### REQUIRED WORK
Write out every line of the listing below, unchanged and in the same order.

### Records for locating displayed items
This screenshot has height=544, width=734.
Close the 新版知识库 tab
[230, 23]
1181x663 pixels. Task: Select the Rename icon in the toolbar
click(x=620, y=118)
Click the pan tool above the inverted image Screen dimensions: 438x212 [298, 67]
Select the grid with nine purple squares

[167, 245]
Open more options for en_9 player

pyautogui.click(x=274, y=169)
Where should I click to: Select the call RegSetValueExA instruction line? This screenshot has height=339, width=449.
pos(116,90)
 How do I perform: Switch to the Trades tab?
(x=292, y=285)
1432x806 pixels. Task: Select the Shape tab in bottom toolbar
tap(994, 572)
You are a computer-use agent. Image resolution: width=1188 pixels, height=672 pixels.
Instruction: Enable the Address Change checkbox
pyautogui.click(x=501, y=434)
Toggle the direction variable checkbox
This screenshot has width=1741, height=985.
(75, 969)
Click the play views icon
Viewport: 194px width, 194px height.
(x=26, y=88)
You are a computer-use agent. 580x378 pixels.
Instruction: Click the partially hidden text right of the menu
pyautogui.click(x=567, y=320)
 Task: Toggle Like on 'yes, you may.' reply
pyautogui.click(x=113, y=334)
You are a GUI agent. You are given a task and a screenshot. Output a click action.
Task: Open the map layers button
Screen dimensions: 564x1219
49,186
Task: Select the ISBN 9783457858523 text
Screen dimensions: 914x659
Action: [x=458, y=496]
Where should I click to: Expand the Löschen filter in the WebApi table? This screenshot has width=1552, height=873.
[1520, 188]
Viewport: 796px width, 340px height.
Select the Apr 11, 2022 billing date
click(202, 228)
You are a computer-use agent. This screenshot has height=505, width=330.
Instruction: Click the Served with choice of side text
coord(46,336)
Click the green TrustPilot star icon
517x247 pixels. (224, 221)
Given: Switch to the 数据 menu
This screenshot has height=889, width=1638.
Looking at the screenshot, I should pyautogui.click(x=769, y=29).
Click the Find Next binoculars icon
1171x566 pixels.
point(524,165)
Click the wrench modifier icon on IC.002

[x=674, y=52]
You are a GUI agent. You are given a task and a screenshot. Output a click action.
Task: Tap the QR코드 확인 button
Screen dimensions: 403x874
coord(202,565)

### WRITTEN RESPONSE
This screenshot has height=544, width=734.
Close the 新版知识库 tab
[230, 23]
1181x663 pixels. Task: Select the Rename icon in the toolbar
click(x=620, y=118)
Click the pan tool above the inverted image Screen dimensions: 438x212 [298, 67]
Select the grid with nine purple squares

[167, 245]
Open more options for en_9 player

pyautogui.click(x=274, y=169)
Where should I click to: Select the call RegSetValueExA instruction line? This screenshot has height=339, width=449.
pos(116,90)
 How do I perform: Switch to the Trades tab?
(x=292, y=285)
1432x806 pixels. Task: Select the Shape tab in bottom toolbar
tap(994, 572)
You are a computer-use agent. Image resolution: width=1188 pixels, height=672 pixels.
Instruction: Enable the Address Change checkbox
pyautogui.click(x=501, y=434)
Toggle the direction variable checkbox
This screenshot has width=1741, height=985.
(75, 969)
Click the play views icon
Viewport: 194px width, 194px height.
(x=26, y=88)
You are a computer-use agent. 580x378 pixels.
Instruction: Click the partially hidden text right of the menu
pyautogui.click(x=567, y=320)
 Task: Toggle Like on 'yes, you may.' reply
pyautogui.click(x=113, y=334)
You are a GUI agent. You are given a task and a screenshot. Output a click action.
Task: Open the map layers button
Screen dimensions: 564x1219
49,186
Task: Select the ISBN 9783457858523 text
Screen dimensions: 914x659
Action: [x=458, y=496]
Where should I click to: Expand the Löschen filter in the WebApi table? This screenshot has width=1552, height=873.
[1520, 188]
Viewport: 796px width, 340px height.
Select the Apr 11, 2022 billing date
click(202, 228)
You are a computer-use agent. This screenshot has height=505, width=330.
Instruction: Click the Served with choice of side text
coord(46,336)
Click the green TrustPilot star icon
517x247 pixels. (224, 221)
Given: Switch to the 数据 menu
This screenshot has height=889, width=1638.
Looking at the screenshot, I should pyautogui.click(x=769, y=29).
Click the Find Next binoculars icon
1171x566 pixels.
point(524,165)
Click the wrench modifier icon on IC.002

[x=674, y=52]
You are a GUI agent. You are given a task and a screenshot. Output a click action.
Task: Tap the QR코드 확인 button
Screen dimensions: 403x874
coord(202,565)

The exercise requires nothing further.